Rewrite the entries from the very start down through the line containing "click(x=478, y=270)", swapping "dropdown" for "menu" and leaving everything else unchanged. Omit the pictures from your answer.

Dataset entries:

==============================

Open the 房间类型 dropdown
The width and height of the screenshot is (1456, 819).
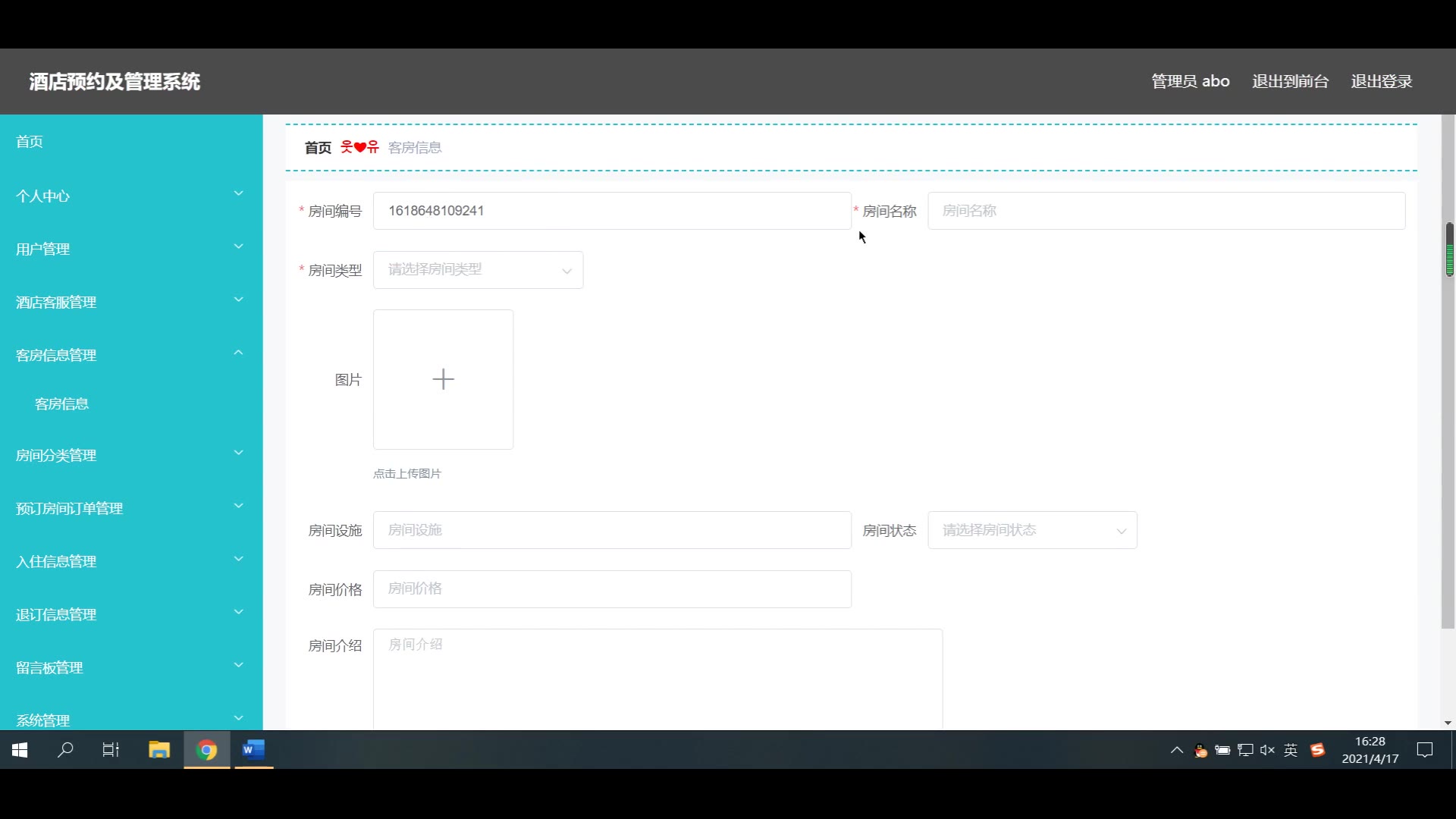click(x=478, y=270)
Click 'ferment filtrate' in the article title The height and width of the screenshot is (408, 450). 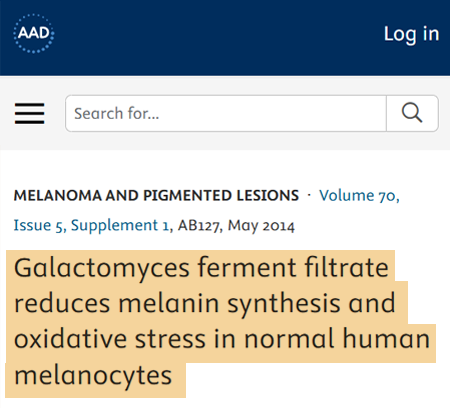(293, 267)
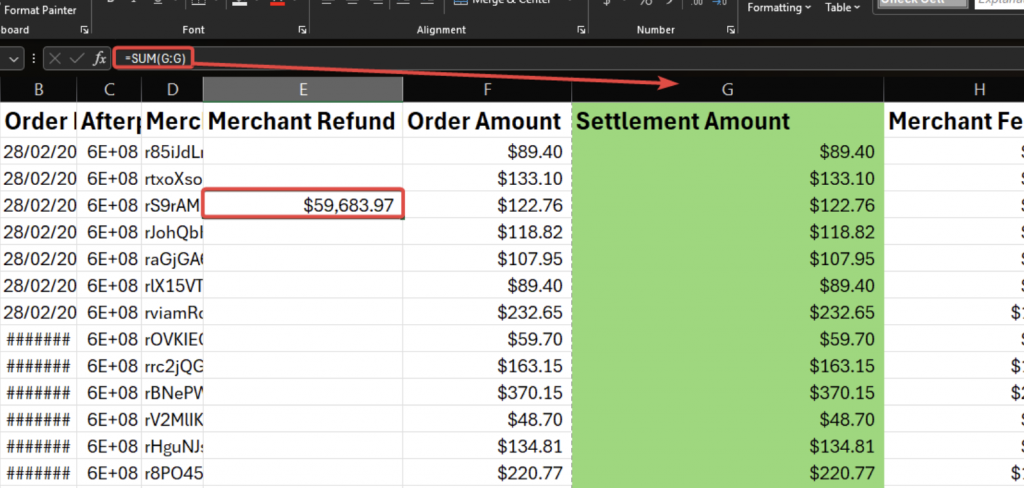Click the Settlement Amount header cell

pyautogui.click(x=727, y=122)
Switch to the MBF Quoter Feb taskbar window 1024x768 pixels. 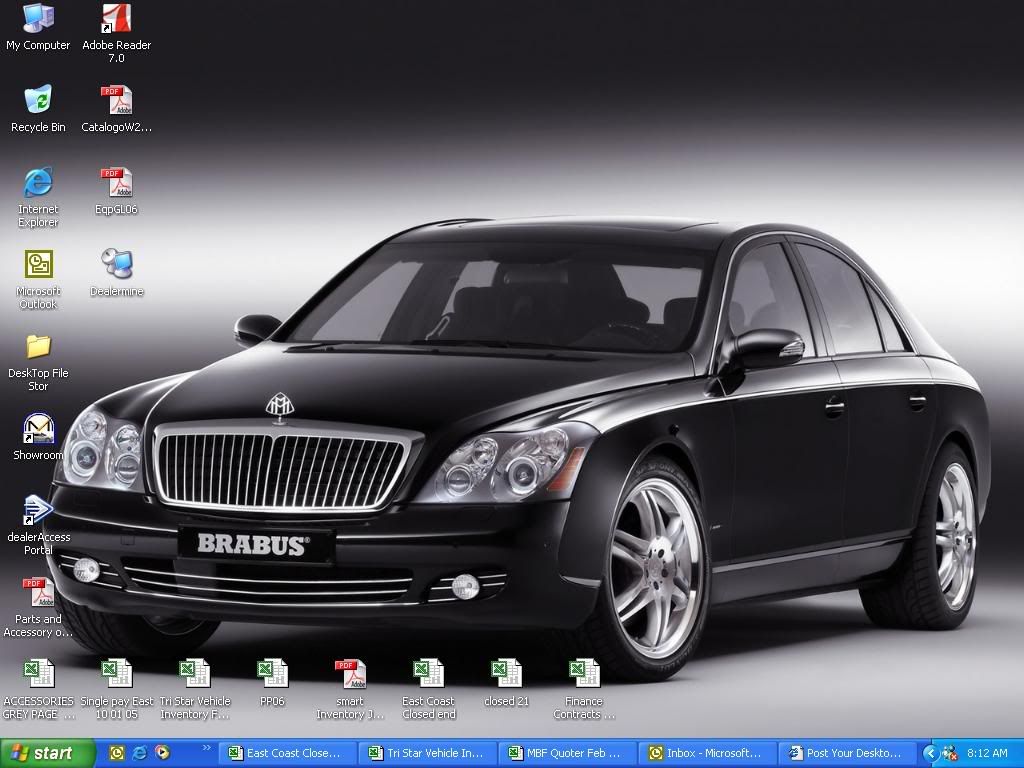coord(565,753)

==============================

**Written reply**
Open the 房间类型 menu
The width and height of the screenshot is (1456, 819).
click(x=478, y=270)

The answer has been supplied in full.